◆ **DATA SUPPLIED**:
###

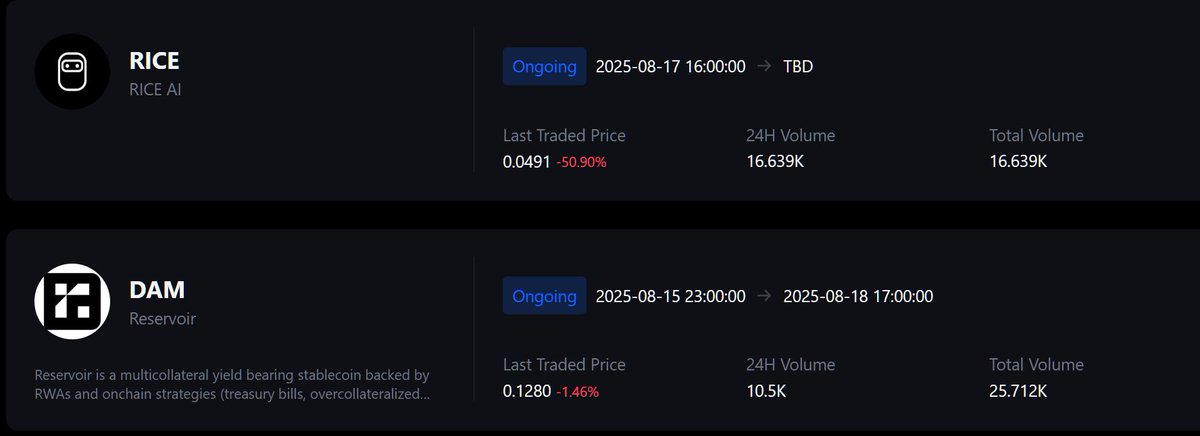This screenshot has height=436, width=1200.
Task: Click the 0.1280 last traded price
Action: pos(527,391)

###

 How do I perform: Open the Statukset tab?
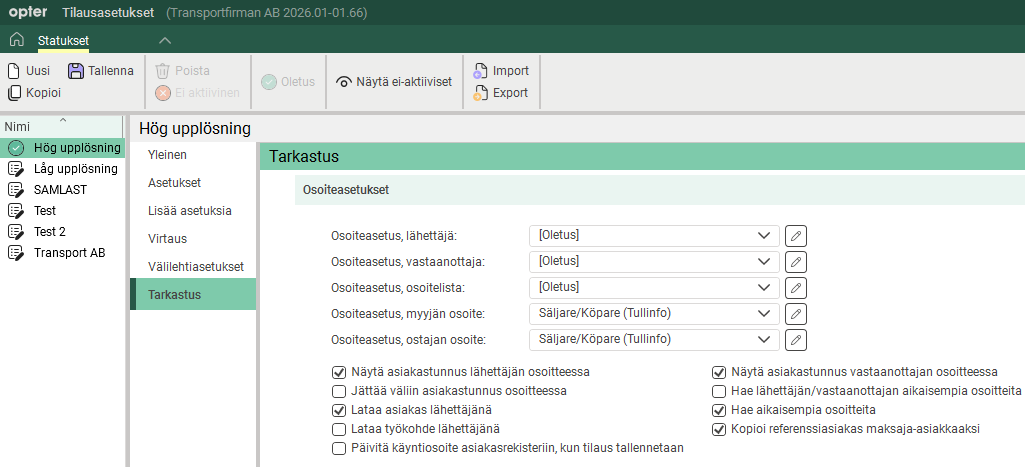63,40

###

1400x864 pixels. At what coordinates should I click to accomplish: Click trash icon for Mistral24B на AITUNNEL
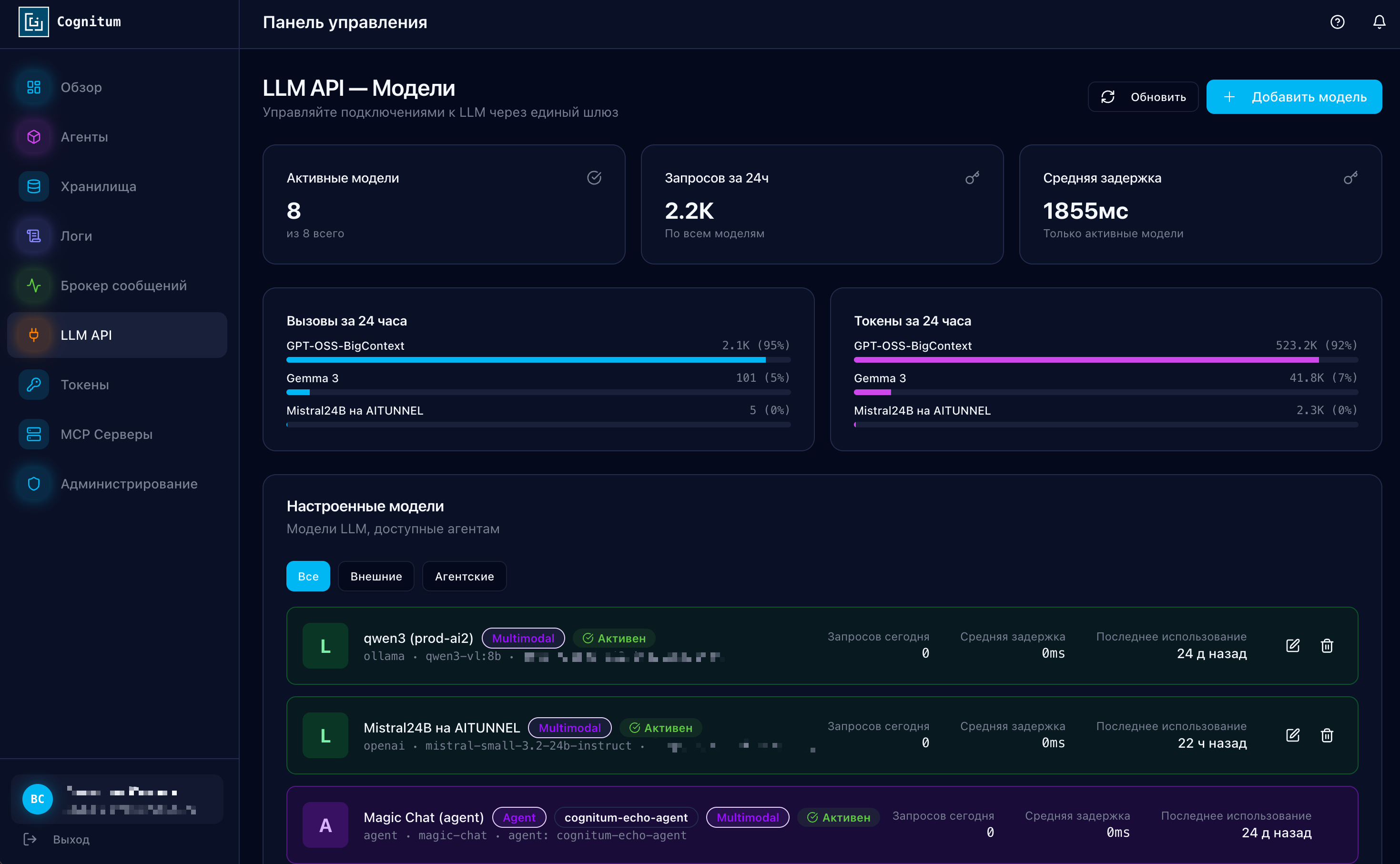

###

Could you copy down the part of the material that opens with the line containing "This screenshot has height=436, width=1200." and closes with the line containing "Action: pos(527,391)", keeping both of those lines and leaving the pictures out?

◆ **FINISHED EXERCISE**:
This screenshot has height=436, width=1200.
Task: Click the 0.1280 last traded price
Action: pos(527,391)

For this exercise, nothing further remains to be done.